Operator Webhook Flow
The Lucid Operator uses a Kubernetes Mutating Admission Webhook to inject auditor sidecars into AI workload pods. This document explains the webhook flow in detail.
Overview
The Operator implements two webhooks:
- Mutating Webhook (
/mutate): Injects auditor sidecars into pods - Validating Webhook (
/validate): Verifies auditor images are notarized
sequenceDiagram
participant User
participant API as K8s API Server
participant MutateWH as Mutating Webhook
participant ValidateWH as Validating Webhook
participant Verifier as Lucid Verifier
participant Scheduler as K8s Scheduler
User->>API: Create Pod (with lucid.io/secured=true)

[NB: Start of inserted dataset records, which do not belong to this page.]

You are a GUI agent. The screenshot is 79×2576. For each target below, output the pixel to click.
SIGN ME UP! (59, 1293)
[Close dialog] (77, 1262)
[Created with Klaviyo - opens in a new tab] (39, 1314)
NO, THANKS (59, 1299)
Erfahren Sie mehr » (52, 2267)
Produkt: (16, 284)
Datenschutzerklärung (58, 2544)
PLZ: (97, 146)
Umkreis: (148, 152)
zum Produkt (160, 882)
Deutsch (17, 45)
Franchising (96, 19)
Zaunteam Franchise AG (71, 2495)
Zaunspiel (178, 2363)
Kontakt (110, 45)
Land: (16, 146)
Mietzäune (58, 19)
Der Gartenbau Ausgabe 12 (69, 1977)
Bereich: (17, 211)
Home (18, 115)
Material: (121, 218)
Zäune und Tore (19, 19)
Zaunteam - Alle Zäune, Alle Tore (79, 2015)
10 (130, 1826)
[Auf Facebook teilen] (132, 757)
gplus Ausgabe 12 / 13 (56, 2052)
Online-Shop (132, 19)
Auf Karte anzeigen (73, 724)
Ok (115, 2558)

API->>MutateWH: MutatingAdmissionReview
MutateWH->>MutateWH: Check labels
MutateWH->>MutateWH: Inject sidecar containers
MutateWH->>API: Return mutated Pod spec
API->>ValidateWH: ValidatingAdmissionReview
ValidateWH->>Verifier: Check image notarization
Verifier-->>ValidateWH: Notarization status
ValidateWH->>API: Allow/Deny
API->>Scheduler: Schedule Pod (if allowed)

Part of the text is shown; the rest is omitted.